*FRAGMENTO DEL TEXTO*.

++++++

Confieso que desde muy pequeña me ha gustado mucho la peliculina. Y cada vez que podía acompañaba a mis padres a conciertos, cócteles, recepciones... Siempre me he sentido más a gusto con la gente mayor que con mis coetáneos. Me encantaba quedarme oyendo sus historias y contar sus anécdotas. Y como una niña bien sabía hacer mis gracietas. María Luisa y yo éramos las reinas de las fiestas de nuestros padres. Ella contaba un pareado muy salao y yo recitaba poesía. Luego su madre nos delitaba cantando sevillanas y nuestros progenitores se arrancaban a bailar. Nos peleábamos por ver quien era la primera en traerle el cenicero a mi padre que, por aquellos tiempos, se fumaba la friolera de tres paquetes diarios. De vez en cuando nos íbamos a la finca de Paco Lista a montar a caballo y a disfrutar de un buen asado. Recuerdo que un día me caí. Menudo susto. 

Nuestra casa estaba cubierta de bugambilla y en el jardín, al lado de la piscina, había un jaulón repleto de palomas de fantasía con vistosos penachos y colas. También había un columpio muy patriótico que nos trajeron los reyes a Tanis y a mí desde muy lejos. Yo no sé como acabarían los camellos porque era un mamotreto considerable. En el jardín de la entrada había unos arbolillos que eran nuestro escondite y donde se nos instaló una gata con su prole. Gata que un buen día desaparecío. Mi padre está convencido de que la chica la guisó y se la dió para comer diciendo que era conejo. Las clases de tennis en el club de Dona (creo que se llamaba así), las películas en casa de Lidia, los días de caza con Iñigo y su pointer, las historias del ratoncito Pérez que nos contaba Alonso, las tardes en casa de los Suárez, Cuca, Anahi, Fres y Manolo, como no, siempre grabándolo todo con su cámara...

++++++

*ENTRADAS FACILITADAS*.

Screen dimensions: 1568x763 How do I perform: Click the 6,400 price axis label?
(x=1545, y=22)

++++++

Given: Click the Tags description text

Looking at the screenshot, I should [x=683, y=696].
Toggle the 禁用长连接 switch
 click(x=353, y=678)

++++++

*CONSIGNAS DEL EJERCICIO*.
1 - Responde a estas preguntas sobre el fragmento:
(a) ¿Cuántos paquetes diarios fumaba el padre por aquellos tiempos?
(b) ¿De qué planta estaba cubierta la casa?
(c) ¿Qué perro acompañaba a Iñigo en los días de caza?
2 - En las entradas, sustituye "description" por "label" en el tramo que empieza con la línea que contiene "Given: Click the Tags description text" y termina con la que contiene "click(x=353, y=678)", ambas incluidas. Copia solo ese tramo y deja todo lo demás sin cambios.
Las entradas no guardan ninguna relación con el fragmento.

*SOLUCIONES EN ORDEN*.
1 -
(a) Tres paquetes diarios.
(b) De bugambilla.
(c) Su pointer.

2 -
Given: Click the Tags label text

Looking at the screenshot, I should [x=683, y=696].
Toggle the 禁用长连接 switch
 click(x=353, y=678)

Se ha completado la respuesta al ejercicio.